Un hecho patético que horrorizó a todos los habitantes del poblado fue el asesinato de dos ancianos. Uno de ellos, “Liberato, así le decían, era un viejito medio deficiente mental que vivía con el rengo Antonio Díaz en un cargadero de Frías Silva. Estaban casi siempre en pedo y parece que no escucharon cuando les ordenaron abrir la puerta una noche. Ahí nomás los acribillaron a los dos”.

Néstor Alfaro, que en tiempos del Operativo Independencia era ayudante del herrero en el taller cuenta “haber visto una tarde que bajaban de un unimog a un encapuchado. Tenía la cabeza tapada con una capa de lluvia de las que usan los milicos y supongo que era hombre. Al día siguiente ya no estaba”.
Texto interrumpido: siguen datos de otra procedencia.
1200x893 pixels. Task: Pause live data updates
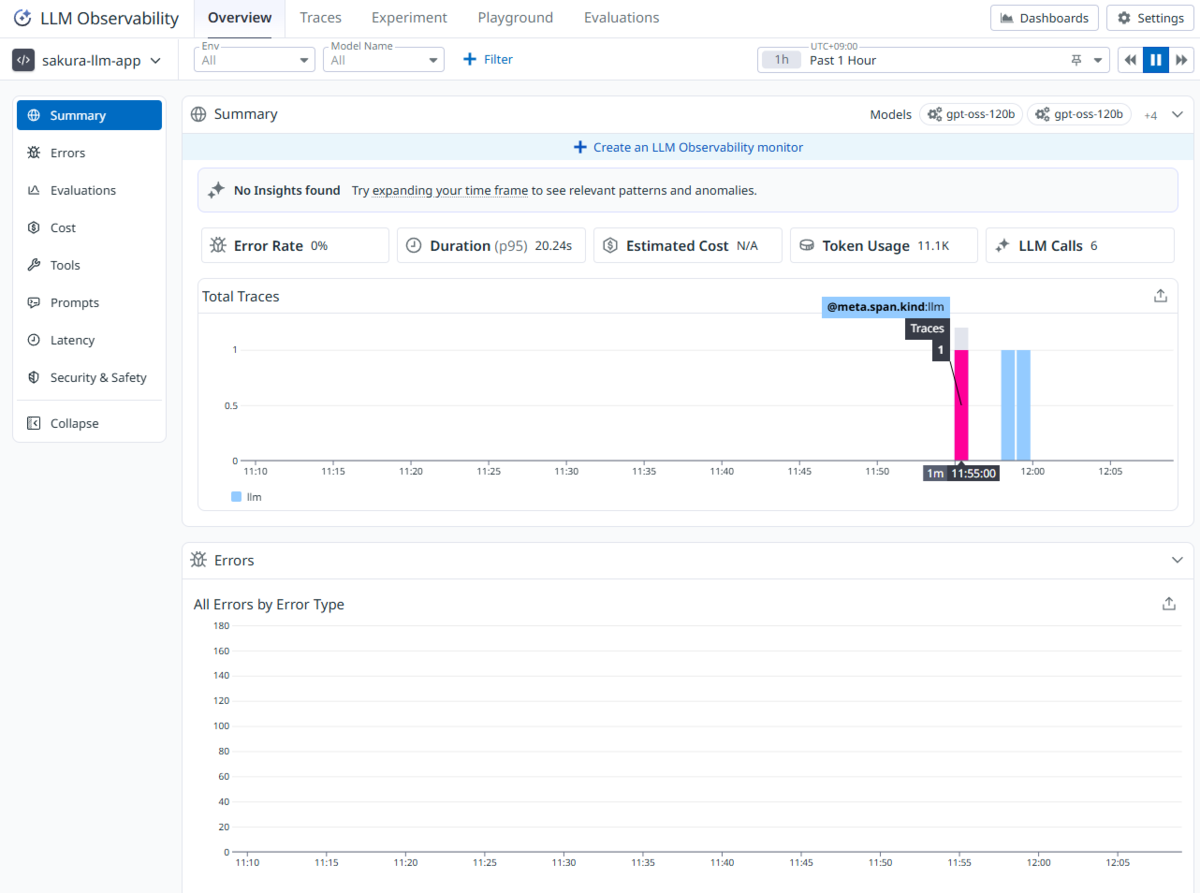click(1156, 60)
Un hombre que en esa época se desempeñaba como fumigador y que prefiere omitir su nombre, como la mayoría de los testigos, cuenta que a los prisioneros “los tenían en la Escuela y en la Enfermería. Ahí tenían un tacho de 200 litros, de esos de aceite, destapado arriba y lleno de agua. En el techo habían puesto una roldana. Ataban a la gente de los pies y le metían la cabeza en el tacho”.

Uno de los casos que más recuerda, tres décadas después de ocurrido, sucedió a la vista de numerosos testigos: “Una mañana cuando fuimos al Taller todos vimos a tres chicas jovencitas, lindas, medio rubias, a las que tenían atadas, sentadas y con los ojos vendados. Dos estaban de pantalones blancos. Se comentaba que la noche anterior las habían sacado de un boliche bailable de la ciudad. Del taller se las llevaron en un jeep. A las tres las ejecutaron en la Grúa de las Ranas. Era un cargadero de caña que quedaba cerca de una laguna y estaba siempre lleno de ranas”.
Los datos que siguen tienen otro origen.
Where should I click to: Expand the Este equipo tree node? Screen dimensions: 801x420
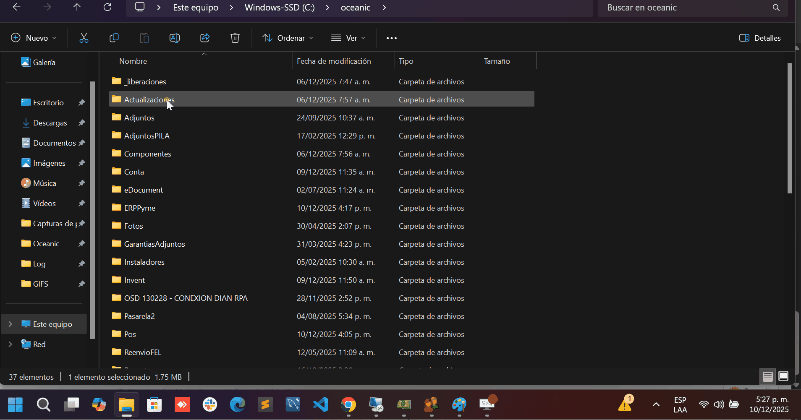pos(10,324)
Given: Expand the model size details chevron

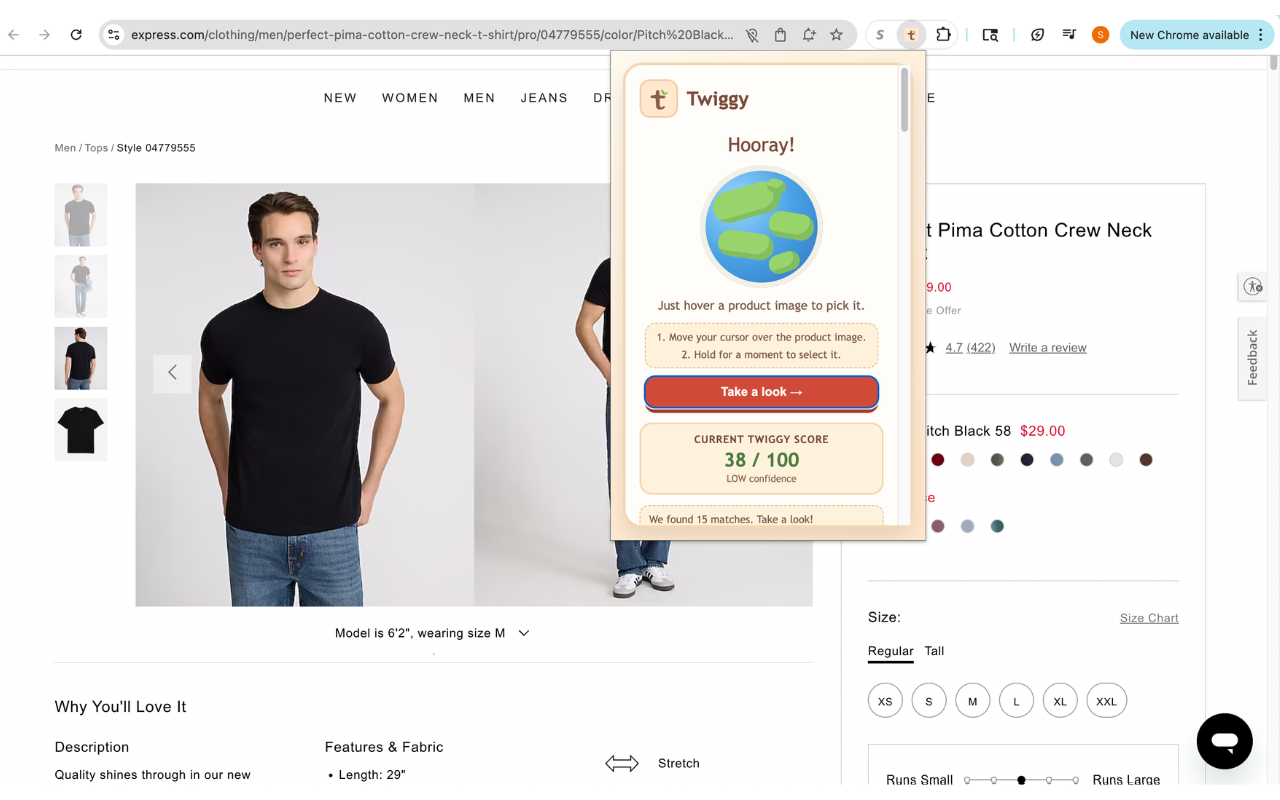Looking at the screenshot, I should click(x=524, y=632).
Vega sigue contanto otro de los muchos episodios y nombres de víctimas que recuerda: “Al Negro Jaida lo trajeron en calzoncillos y le dieron picana en los compañones. Lo dejaron incapacitado. Murió años después. Lorenzo Castellano quedó ciego por la tortura”.
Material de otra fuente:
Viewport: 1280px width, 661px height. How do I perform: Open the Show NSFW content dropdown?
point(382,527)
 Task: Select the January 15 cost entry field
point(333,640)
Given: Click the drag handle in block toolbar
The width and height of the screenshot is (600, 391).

El campesino tucumano es parco, medido en sus actos y en sus palabras. Quizás por eso los sobrevivientes de Caspinchango Viejo, ahora residentes en pueblo Berdina, no recuerdan muchos nombres de los oficiales que se desempeñaron en el lugar: teniente primero Trucco, teniente Jándola, subtenientes Berdina, Saravia y Díaz. Seguramente hubo muchos más, ya que las dotaciones eran relevadas cada 30, 40 días. El pacto de sangre exigía esa rotación y la participación activa de jovenes oficiales enviados a una tierra lejana, habitaba por gente extraña, convencidos de que eran cuando menos apoyo logístico de la guerrilla.